L’Etat s’est engagé à prendre en charge 50% de ces besoins de subvention.
A coté, un autre moyen a été mis à disposition des collectivités territoriales pour ce déploiement : ce sont des enveloppes de prêts. Notamment en mobilisant les fonds d’épargne règlementés gérés par la Caisse des Dépôts mais également les prêts de la Banque européenne d’investissement.
On a signalé tout à l’heure le cas de la Haute-Savoie. D’autres dossiers sont en cours d’instruction. On aura un package global à la fois de subventions et de prêts pour que les collectivités puissent mener à bien leur projet.
Sur l’Etat d’avancement de ce plan, nous avons 37 projets déposés qui correspondent à 4,5 milliards d’investissement (représentant 1,2 milliard de subventions de l’Etat demandées). Sachant que le guichet a été ouvert au mois de mai. 46 département sont concernés.
Comme vous le voyez, les choses avancent. On est même un peu au-dessus de nos prévisions alors que certains nous disaient beaucoup trop optimistes. On voit que la mayonnaise prend. Mais je dirais que le plus dur est devant nous.

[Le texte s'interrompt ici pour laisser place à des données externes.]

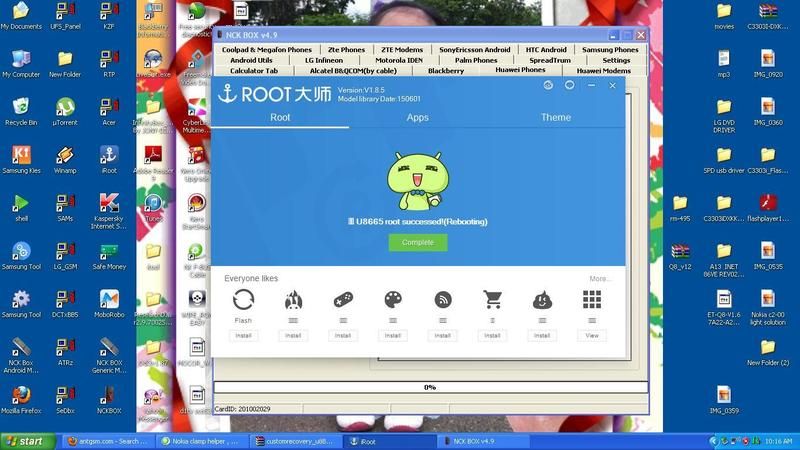Open the Recycle Bin desktop icon
Screen dimensions: 800x450
tap(21, 108)
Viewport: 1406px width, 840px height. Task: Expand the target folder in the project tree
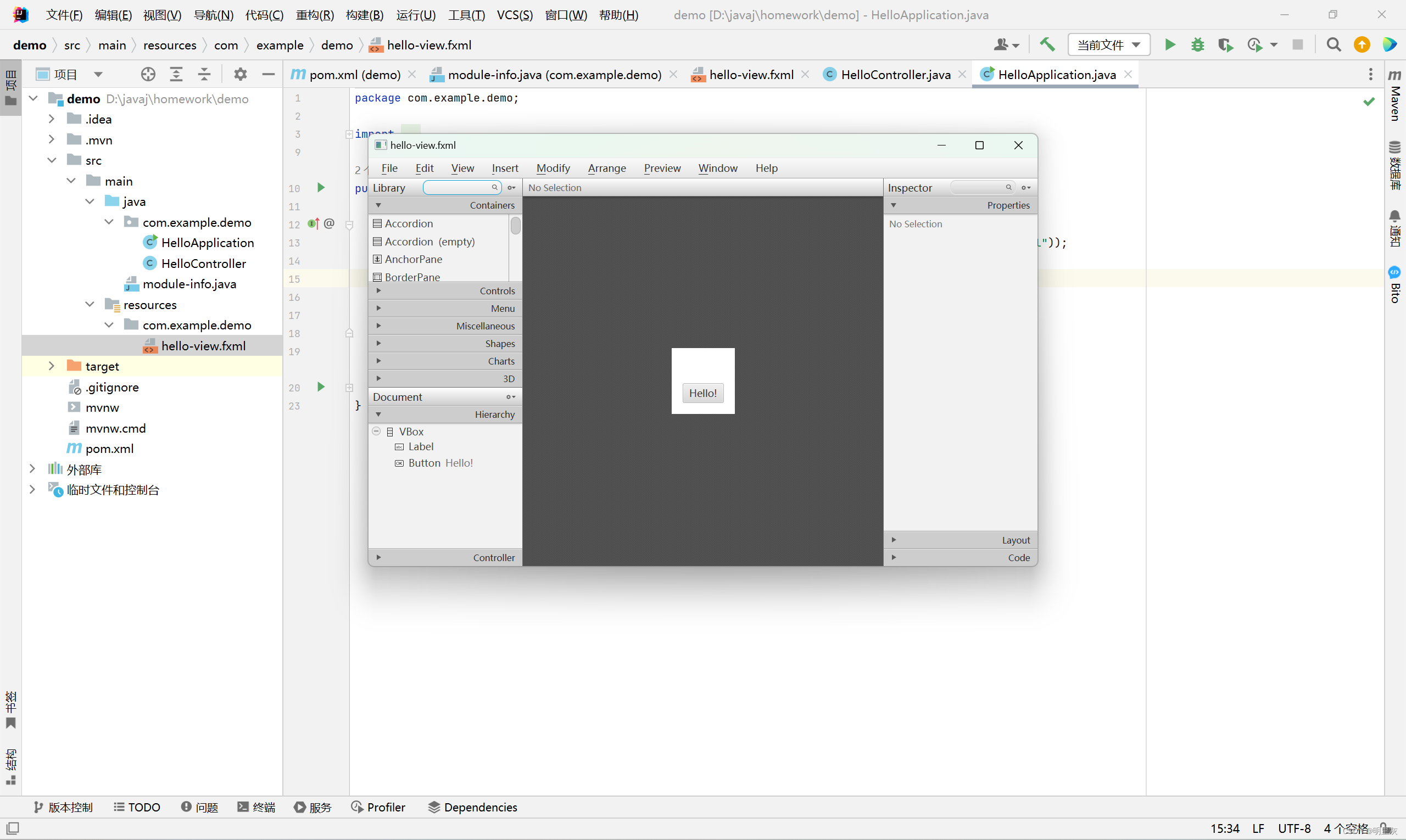(51, 366)
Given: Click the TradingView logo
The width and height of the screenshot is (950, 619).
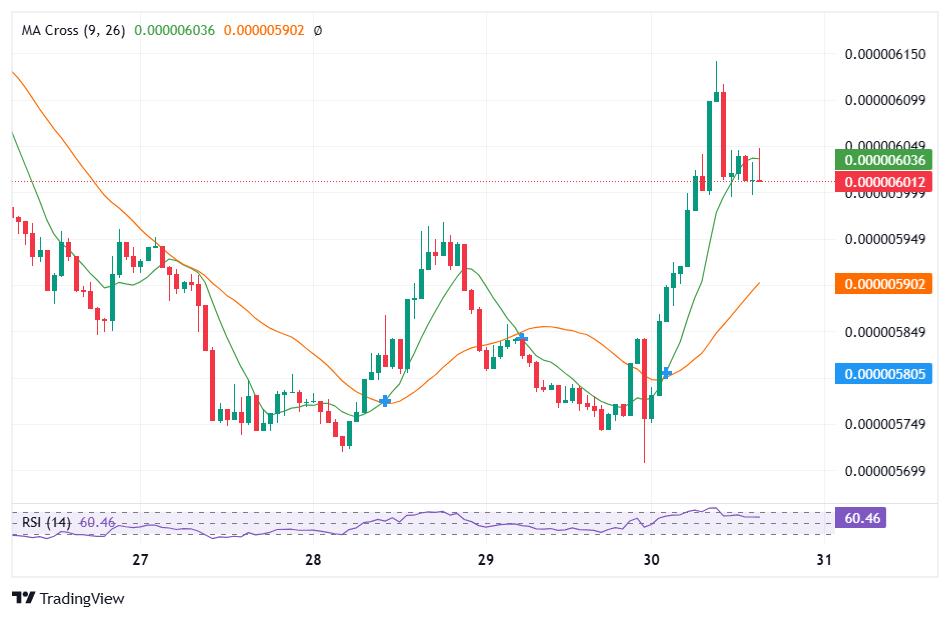Looking at the screenshot, I should coord(68,598).
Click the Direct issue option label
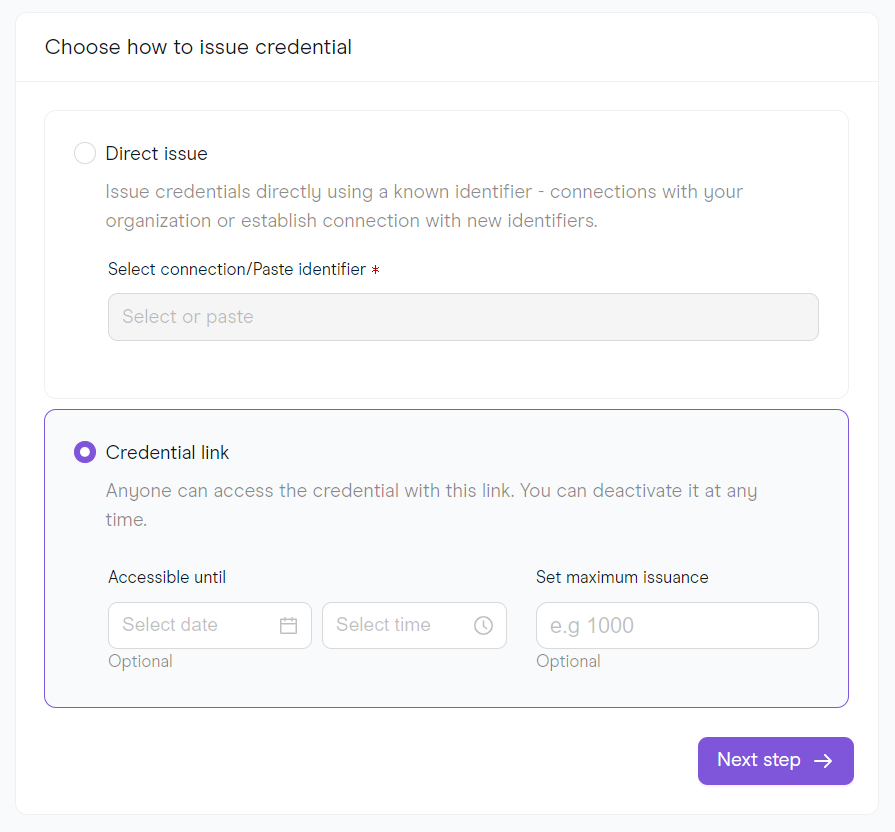895x832 pixels. pyautogui.click(x=156, y=154)
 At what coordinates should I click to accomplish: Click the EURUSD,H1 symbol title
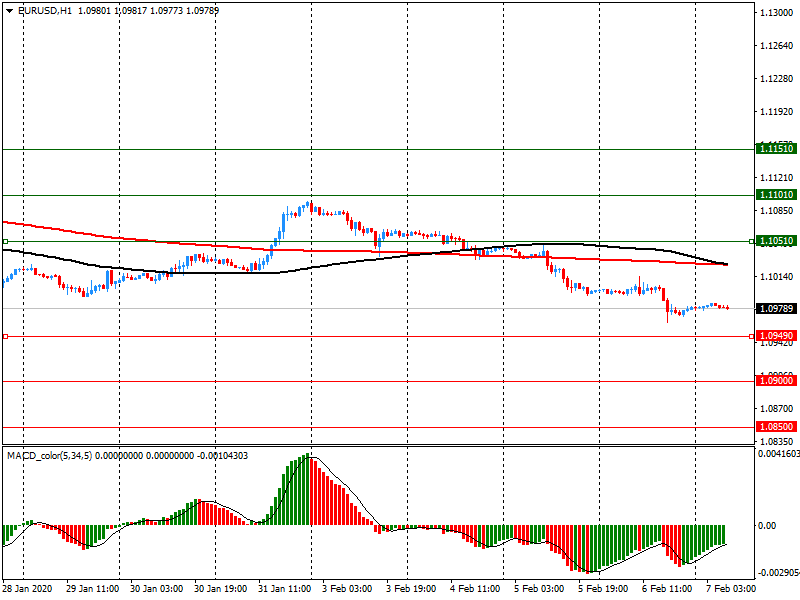point(45,10)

J’aimerais revenir sur un certain nombre de grands principes :
– La solidarité : certes, l’Etat va aider les projets des collectivités à hauteur de 50% en moyenne mais de manière très inégale. Certains départements n’auront des aides qu’à hauteur de 33% et d’autres de 62%. Parce qu’il nous a semblé nécessaire d’aider davantage les territoires les plus ruraux où l’habitat est plus dispersé. Pour la Lozère, on est à 57%. Si vous ajoutez les 15% de bonus que vous avez en cas de projet gros, vous arriverez jusqu’à 65% de soutien de l’Etat. Autant dire que l’Etat est le premier contributeur financier de ces déploiements. Et il veillera à ce que l’argent public soit bien investi.
– La mutualisation : l’idée du Plan France Très Haut Débit est qu’il y ait un seul réseau par territoire, ouvert et partagé sur lequel les opérateurs pourront investir. C’est un point important : on ne soutiendra qu’un seul réseau mutualisé.

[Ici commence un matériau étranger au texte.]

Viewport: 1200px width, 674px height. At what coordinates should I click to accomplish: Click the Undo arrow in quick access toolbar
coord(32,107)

– Harmonisation et standardisation. Il existe un réel risque sur la construction de ces réseaux et le lien entre la construction et l’exploitation. On cherche à définir des référentiels avec les opérateurs que l’on rendra public et auxquels on demandera aux collectivités de s’y soumettre. Pour éviter une balkanisation (pleins de bonnes idées dans son coin), il vut mieux avoir un certain nombre de règles et de principes techniques communs à l’ensemble des déploiements.
Soyons clair : l’harmonisation dépendra du nombre d’opérateurs qui construiront ces réseaux. Il y a ici une dimension de politique industrielle. En Nouvelle-Zélande, il existe quatre opérateurs réseaux. En France, on ne dépassera pas probablement cinq. C’est important pour les collectivités de savoir qu’il existe un écosystème stable sur lequel on peut compter avec des opérateurs suffisamment gros qui peuvent s’inscrire dans la durée.
– Le pragmatisme. La fibre jusqu’à l’abonn2, c’est bien. C’est de l’or masisif mais c’est long et cher. On a parfaitement conscience que, dans certains territoires, la fibre ne viendra pas avant longtemps. Le risque avec le déploiement de la fibre et du très haut débit, ce n’est pas le maintien de la fracture numérique mais son accroissement. Au moment où certains auront du Gbit/s, d’autres n’auront pas accès au moins à un bon débit (3 ou 4 Mbit/s). Et donc on pense qu’il est utile de mobiliser l’ensemble des technologies qui existent (hertziennes, satellitaires, terrestres…) pour répondre à toutes les demandes.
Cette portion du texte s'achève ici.